ISTANBUL: Turkish police used water cannon on Saturday to disperse thousands of demonstrators who had gathered anew in Istanbul’s Taksim Square, callng for the resignation of Prime Minister Recep Tayyip Erdogan.
Hundreds of riot police backed up by water cannon trucks moved in on several thousand protesters chanting for Erdogan’s dismissal.
“This is but a start, the battle continues!” the protesters yelled, throwing red carnations. “It is by resisting that we will prevail!”
The protesters had gathered a week after police evicted thousands of people from the adjacent Gezi Park, the epicentre of nationwide demonstrations that had shaken Turkey for much of June and presented Erdogan and his Islamic-rooted government with the biggest challenge of their decade-long rule.
Following the eviction, the protests that had infuriated Erdogan and earned Turkey harsh criticism from the West had fizzled out as the premier claimed victory over “traitors”.
“The people and the AKP (ruling Justice and Development Party) government have foiled the plot… hatched by traitors and their foreign accomplices,” Erdogan said on Tuesday.
Confident he has weathered the storm, he warned against any resurgence of the protests.
“From now on, there will be no question of showing any tolerance to people or organisations who engage in violent acts.”
The crisis began when a small campaign to save Gezi Park’s 600 trees from being razed in a redevelopment project was met with a brutal police response on May 31.

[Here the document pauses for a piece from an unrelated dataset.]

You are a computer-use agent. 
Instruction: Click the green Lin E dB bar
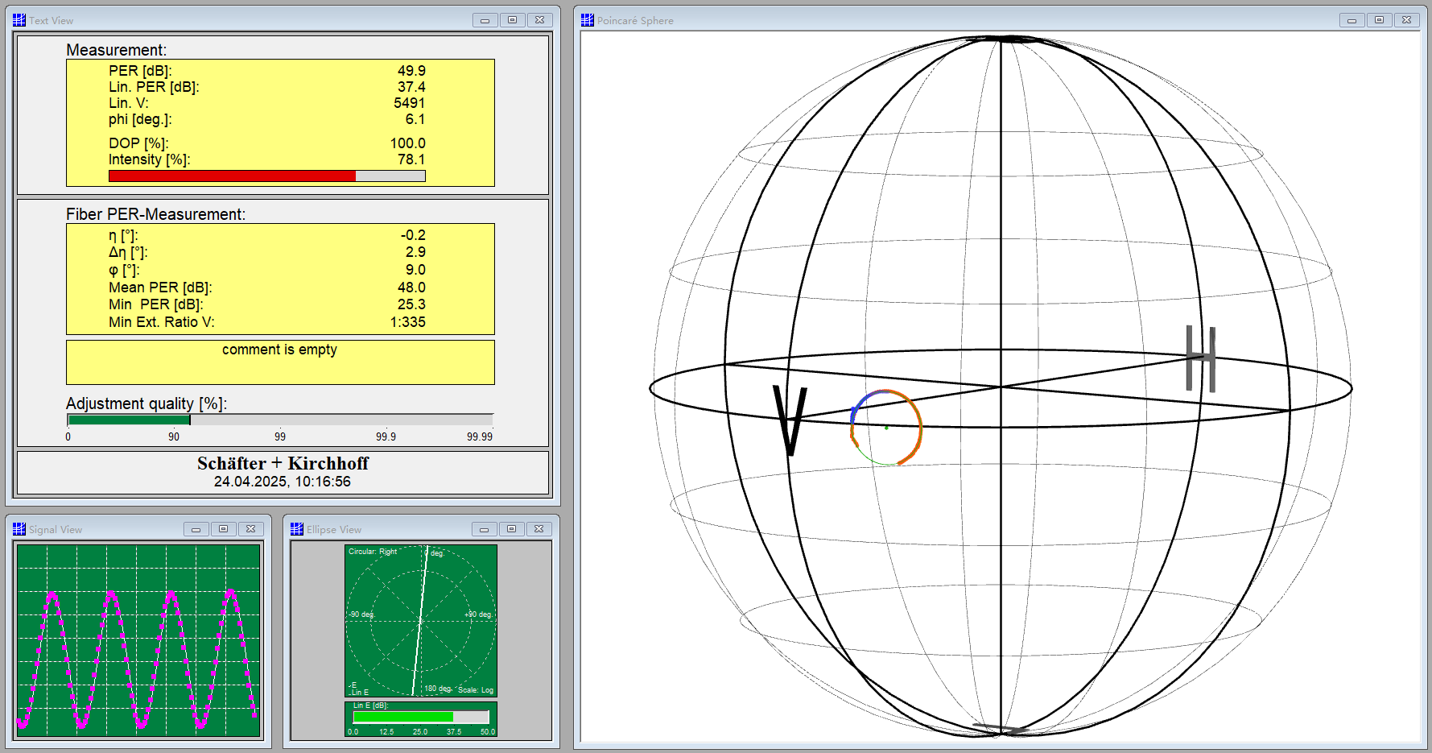tap(402, 717)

The violence sparked widespread anger and snowballed into mass demonstrations against Erdogan, seen as increasingly authoritarian, before culminating in another crackdown on Gezi Park.
Four people have been killed and nearly 8,000 injured in the turmoil, according to the Turkish Medical Association.

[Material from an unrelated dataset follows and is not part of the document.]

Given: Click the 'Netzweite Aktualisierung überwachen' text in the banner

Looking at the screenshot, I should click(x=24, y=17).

Hundreds have also been arrested across the country in connection with the demonstrations and at least 46 people have been charged, most of them accused of belonging to “terrorist” groups and destruction of property, according to lawyers groups.

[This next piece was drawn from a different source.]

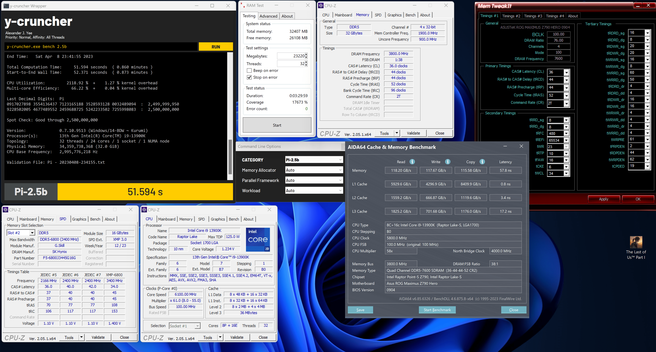Switch to Timings #2 tab
The width and height of the screenshot is (656, 352).
pyautogui.click(x=511, y=16)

Ankara’s handling of the protests has sparked criticism from the West, leading to a flare of tensions with Germany in particular.
On Friday, Berlin and Ankara summoned each other’s envoys in tit-for-tat moves.
“We cannot deny the tensions,” German Foreign Minister Guido Westerwelle said on Saturday after meeting with the Turkish envoy. “We are all trying to reduce them.”
A protest against the Turkish government on June 22, 2013 in Cologne, western Germany
© DPA/AFP Henning Kaiser
“We have to continue the discussions, we are still in the middle of negotiations.”
In Turkey, news channel NTV said Ambassador Eberhard Pohl spent over an hour in his meeting with foreign ministry undersecretary Feridun Sinirlioglu, but that neither of the two sides had wished to comment on the discussion afterwards.
The tensions between Ankara and Berlin flared when on Monday, German Chancellor Angela Merkel said Turkey’s violent crackdown on the demonstrators had been “much too harsh”.
Several days later, it emerged that EU member states failed to reach the necessary consensus on opening a new negotiating chapter with Turkey next week, which could have marked an upswing in ties.
Diplomats said that Germany and the Netherlands expressed “reservations” at the closed-door talks between EU ambassadors.
Turkish European Union Affairs Minister Egemen Bagis fumed at the news, placing the blame squarely on Germany, the EU’s top economy with the world’s largest Turkish emigrant community as well as Ankara’s biggest trade partner.
“If Merkel is looking for material for her election campaign, it should not be Turkey,” Bagis told reporters, referring to the general election in Germany slated for September.
Turkey’s membership talks officially started in 2005 but so far only one out of 35 chapters has been closed, mainly due to disagreements over Cyprus, which joined the bloc in 2004, as well as serious German doubts about the bid.
Separately on Saturday, some 80,000 people rallied against Erdogan’s government in the German city of Cologne.